D'après le texte sur le management public, pourquoi les élus doivent-ils éviter les promesses électorales incertaines ? Répondez en une à trois phrases.

* TEXTE DE LA PAGE:
_ _ _
3.3.2. Les spécificités du management public sont-elles pertinentes ?

De nos jours, les organisations, qu'elles soient publiques ou privées, sont de plus en plus confrontées à des logiques contradictoires dans leurs finalités et leurs modes de gestion.

Indépendamment des différences inhérentes au statut et aux intérêts des acteurs, elles doivent concilier des intérêts divergents et mouvants, d’où l’impossibilité de se référer à un modèle standard de management.

Le dirigeant public ou privé est confronté à une sphère commune d’incertitudes dues à la complexité de la gestion des organisations, qui sont plus ou moins régulées ou dérégulées par des facteurs exogènes.

Ainsi, les organisations (publiques ou privées) sont désormais tenues de produire des services qui répondent aux besoins de leurs acteurs internes et externes, avec des moyens de plus en plus limités, et un environnement de plus en plus contraignant.

En effet, dans une ère de restrictions budgétaires où les ressources se font de plus en plus rares, les moyens des gouvernements commencent à se resserrer sérieusement, avec des effets sur les investissements, les emplois, et les frais de fonctionnement446. En conséquence, les marges de manoeuvre dans l'action politique des gouvernements se rétrécissent, et leurs choix budgétaires se rationalisent davantage.

Par ailleurs, le développement des démocraties, des libertés d'expression, et des droits de l'homme, ainsi que les niveaux de formation et d'information des citoyens, de plus en plus élevés, ont permis à l'opinion publique de devenir plus exigeante et de chercher à disposer davantage d'informations et d'explications aussi bien sur les utilisations faites des deniers publics que sur la qualité des prestations qui en découlent. De ce fait, pour préserver leur crédibilité, les élus sont tenus d'éviter les promesses électorales incertaines et de s'engager dans des programmes cohérents et réalistes.

La situation de monopole, qui a longtemps prévalu dans certains secteurs d'activité de service public, est en train d'être battue en brèche (les Télécommunications, par exemple).

Le monopole d'Etat, qui a toujours été justifié par des raisons d'efficacité économiques et d'intérêt général, cède le terrain au jeu concurrentiel sous l'effet de la mondialisation de l'économie et des échanges.
_ _ _
* MATÉRIEL FOURNI:
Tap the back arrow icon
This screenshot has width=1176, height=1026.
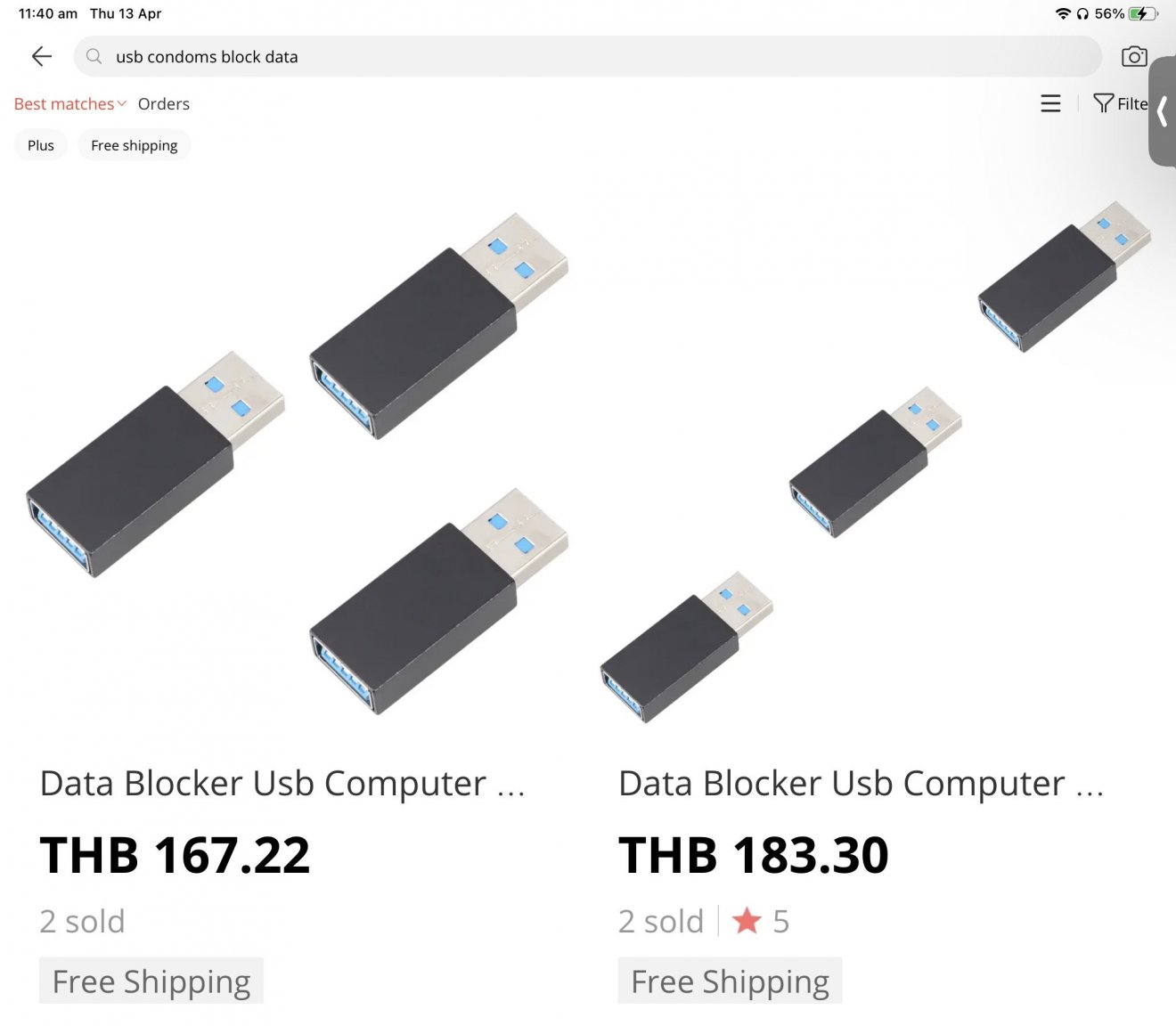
_ _ _
* RÉPONSE:
Ils doivent préserver leur crédibilité. L'opinion publique est devenue plus exigeante grâce au développement des démocraties, des libertés d'expression et des droits de l'homme, ainsi qu'à la hausse des niveaux de formation et d'information des citoyens. Elle réclame davantage d'informations et d'explications sur l'utilisation des deniers publics et sur la qualité des prestations qui en découlent, d'où l'obligation pour les élus de s'engager dans des programmes cohérents et réalistes.